▶ Task directions
Give the number of lines below that contain the string "size", and no other text.

Dataset entries
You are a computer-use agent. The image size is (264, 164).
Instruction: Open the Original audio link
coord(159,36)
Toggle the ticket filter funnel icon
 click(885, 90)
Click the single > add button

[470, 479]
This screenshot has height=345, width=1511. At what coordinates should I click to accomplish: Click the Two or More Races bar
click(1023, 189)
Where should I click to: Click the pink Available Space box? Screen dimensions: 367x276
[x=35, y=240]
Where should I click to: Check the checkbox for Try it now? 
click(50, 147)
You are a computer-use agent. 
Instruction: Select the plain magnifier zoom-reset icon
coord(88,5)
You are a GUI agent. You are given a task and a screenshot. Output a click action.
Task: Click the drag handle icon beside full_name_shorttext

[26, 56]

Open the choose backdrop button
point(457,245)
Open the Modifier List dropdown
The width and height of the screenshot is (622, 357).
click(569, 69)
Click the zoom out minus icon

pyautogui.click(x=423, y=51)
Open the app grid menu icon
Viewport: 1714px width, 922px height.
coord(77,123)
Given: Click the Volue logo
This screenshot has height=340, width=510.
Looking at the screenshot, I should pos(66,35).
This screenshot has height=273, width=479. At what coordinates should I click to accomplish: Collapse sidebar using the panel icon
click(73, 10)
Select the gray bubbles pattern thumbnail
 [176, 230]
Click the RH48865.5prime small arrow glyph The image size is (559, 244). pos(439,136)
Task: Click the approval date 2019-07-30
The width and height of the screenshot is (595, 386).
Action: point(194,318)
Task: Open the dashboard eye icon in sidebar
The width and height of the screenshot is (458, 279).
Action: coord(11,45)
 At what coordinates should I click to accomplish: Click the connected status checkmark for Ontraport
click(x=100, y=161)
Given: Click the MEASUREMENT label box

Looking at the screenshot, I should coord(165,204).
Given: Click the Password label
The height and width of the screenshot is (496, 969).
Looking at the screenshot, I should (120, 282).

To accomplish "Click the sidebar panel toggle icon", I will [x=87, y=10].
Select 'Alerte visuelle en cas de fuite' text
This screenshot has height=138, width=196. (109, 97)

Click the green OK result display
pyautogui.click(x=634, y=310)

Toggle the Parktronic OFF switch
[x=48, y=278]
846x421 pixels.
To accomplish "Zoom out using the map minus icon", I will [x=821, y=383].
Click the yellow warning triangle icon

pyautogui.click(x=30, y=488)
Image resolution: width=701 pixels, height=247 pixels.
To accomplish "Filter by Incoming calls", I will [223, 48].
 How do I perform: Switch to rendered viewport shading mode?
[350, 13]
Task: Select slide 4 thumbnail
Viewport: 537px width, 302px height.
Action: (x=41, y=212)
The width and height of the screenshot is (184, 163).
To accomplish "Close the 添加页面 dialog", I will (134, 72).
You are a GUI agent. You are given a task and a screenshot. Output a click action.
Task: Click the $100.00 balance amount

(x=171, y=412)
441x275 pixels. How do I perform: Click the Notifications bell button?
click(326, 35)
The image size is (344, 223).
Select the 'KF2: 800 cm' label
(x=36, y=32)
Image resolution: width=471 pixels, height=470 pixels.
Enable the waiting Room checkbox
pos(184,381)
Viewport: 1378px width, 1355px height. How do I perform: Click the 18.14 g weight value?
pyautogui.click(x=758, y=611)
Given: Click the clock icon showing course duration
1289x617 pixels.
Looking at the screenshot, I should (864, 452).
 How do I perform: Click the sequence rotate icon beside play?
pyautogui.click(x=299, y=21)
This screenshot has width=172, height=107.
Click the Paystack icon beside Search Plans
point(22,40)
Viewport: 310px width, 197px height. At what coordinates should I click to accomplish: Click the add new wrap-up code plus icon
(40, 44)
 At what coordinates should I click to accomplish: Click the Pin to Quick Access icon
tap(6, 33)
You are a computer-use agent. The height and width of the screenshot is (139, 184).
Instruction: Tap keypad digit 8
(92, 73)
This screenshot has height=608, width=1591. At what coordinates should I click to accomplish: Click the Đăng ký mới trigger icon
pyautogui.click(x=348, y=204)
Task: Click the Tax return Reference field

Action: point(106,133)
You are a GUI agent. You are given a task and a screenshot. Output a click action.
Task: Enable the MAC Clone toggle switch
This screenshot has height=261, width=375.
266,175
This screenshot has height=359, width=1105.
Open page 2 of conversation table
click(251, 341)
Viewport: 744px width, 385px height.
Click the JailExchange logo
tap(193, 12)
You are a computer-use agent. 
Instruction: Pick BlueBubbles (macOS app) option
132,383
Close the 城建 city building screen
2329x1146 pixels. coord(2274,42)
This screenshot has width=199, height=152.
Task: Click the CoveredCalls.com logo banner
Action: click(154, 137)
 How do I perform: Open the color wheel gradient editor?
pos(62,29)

▶ Written reply
3